§ **Task prompt**: Take the data from its first line. Print each line exactly until the line containing "Click the Web" has been printed too.

Dataset entries:
════════════════════

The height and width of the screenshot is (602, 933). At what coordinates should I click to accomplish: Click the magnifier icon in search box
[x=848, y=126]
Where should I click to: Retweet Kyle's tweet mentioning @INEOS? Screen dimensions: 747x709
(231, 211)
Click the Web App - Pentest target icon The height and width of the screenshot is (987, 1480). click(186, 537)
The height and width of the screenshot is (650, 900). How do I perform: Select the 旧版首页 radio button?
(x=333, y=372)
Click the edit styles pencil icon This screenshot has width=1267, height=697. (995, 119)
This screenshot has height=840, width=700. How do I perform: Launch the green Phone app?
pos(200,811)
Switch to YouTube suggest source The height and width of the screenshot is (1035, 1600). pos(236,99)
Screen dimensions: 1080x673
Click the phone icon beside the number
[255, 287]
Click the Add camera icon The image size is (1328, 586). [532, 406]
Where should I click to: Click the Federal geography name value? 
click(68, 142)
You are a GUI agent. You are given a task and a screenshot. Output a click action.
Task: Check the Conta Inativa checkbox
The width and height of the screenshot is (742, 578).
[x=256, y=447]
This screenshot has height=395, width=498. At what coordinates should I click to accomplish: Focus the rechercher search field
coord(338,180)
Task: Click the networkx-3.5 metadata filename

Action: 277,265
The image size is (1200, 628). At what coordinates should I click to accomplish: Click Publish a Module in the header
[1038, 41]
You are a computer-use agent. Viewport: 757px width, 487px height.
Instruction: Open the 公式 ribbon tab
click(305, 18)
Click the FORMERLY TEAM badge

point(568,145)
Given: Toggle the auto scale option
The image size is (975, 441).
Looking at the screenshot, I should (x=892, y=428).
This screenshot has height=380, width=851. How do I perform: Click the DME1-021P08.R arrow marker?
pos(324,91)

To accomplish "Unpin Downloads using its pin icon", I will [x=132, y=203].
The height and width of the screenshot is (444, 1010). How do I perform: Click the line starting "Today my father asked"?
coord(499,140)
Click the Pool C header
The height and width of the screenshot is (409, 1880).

════════════════════

§ **Solved exercise**:
The height and width of the screenshot is (602, 933). At what coordinates should I click to accomplish: Click the magnifier icon in search box
[x=848, y=126]
Where should I click to: Retweet Kyle's tweet mentioning @INEOS? Screen dimensions: 747x709
(231, 211)
Click the Web App - Pentest target icon The height and width of the screenshot is (987, 1480). click(186, 537)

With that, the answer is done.